Saved entries:

# # # #

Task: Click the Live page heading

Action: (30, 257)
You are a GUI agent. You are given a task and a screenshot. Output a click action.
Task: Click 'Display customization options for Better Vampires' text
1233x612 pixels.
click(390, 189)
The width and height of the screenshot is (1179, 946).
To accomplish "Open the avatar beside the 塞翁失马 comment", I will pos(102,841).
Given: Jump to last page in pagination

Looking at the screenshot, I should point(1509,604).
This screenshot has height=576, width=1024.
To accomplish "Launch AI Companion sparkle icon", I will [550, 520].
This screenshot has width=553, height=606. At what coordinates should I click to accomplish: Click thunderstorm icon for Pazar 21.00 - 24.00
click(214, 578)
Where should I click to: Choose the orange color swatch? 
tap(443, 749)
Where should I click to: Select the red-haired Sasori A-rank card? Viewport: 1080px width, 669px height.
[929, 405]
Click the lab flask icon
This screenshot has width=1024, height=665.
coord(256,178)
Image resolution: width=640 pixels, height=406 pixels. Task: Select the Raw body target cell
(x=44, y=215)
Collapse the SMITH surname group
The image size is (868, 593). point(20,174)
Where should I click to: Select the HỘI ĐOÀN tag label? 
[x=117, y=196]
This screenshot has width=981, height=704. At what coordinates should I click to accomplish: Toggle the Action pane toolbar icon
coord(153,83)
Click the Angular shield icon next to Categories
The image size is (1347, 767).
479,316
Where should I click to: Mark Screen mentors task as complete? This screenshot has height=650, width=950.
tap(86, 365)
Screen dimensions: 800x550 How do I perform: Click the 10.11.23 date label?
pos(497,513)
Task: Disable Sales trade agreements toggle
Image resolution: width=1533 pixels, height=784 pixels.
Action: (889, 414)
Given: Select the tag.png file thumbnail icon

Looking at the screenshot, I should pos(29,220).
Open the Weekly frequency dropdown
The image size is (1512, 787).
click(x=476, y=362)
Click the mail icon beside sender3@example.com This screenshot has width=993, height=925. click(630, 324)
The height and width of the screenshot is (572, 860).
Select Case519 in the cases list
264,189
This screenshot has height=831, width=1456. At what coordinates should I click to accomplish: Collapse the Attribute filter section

# # # #

WHAT TO WORK ON: There is a line with "Task: Click 'Display" and a line with "Click the lab flask icon" above. Copy exactly those two lines and all lines between them, with nothing else.

EXERCISE RESULT:
Task: Click 'Display customization options for Better Vampires' text
1233x612 pixels.
click(390, 189)
The width and height of the screenshot is (1179, 946).
To accomplish "Open the avatar beside the 塞翁失马 comment", I will pos(102,841).
Given: Jump to last page in pagination

Looking at the screenshot, I should point(1509,604).
This screenshot has height=576, width=1024.
To accomplish "Launch AI Companion sparkle icon", I will [550, 520].
This screenshot has width=553, height=606. At what coordinates should I click to accomplish: Click thunderstorm icon for Pazar 21.00 - 24.00
click(214, 578)
Where should I click to: Choose the orange color swatch? 
tap(443, 749)
Where should I click to: Select the red-haired Sasori A-rank card? Viewport: 1080px width, 669px height.
[929, 405]
Click the lab flask icon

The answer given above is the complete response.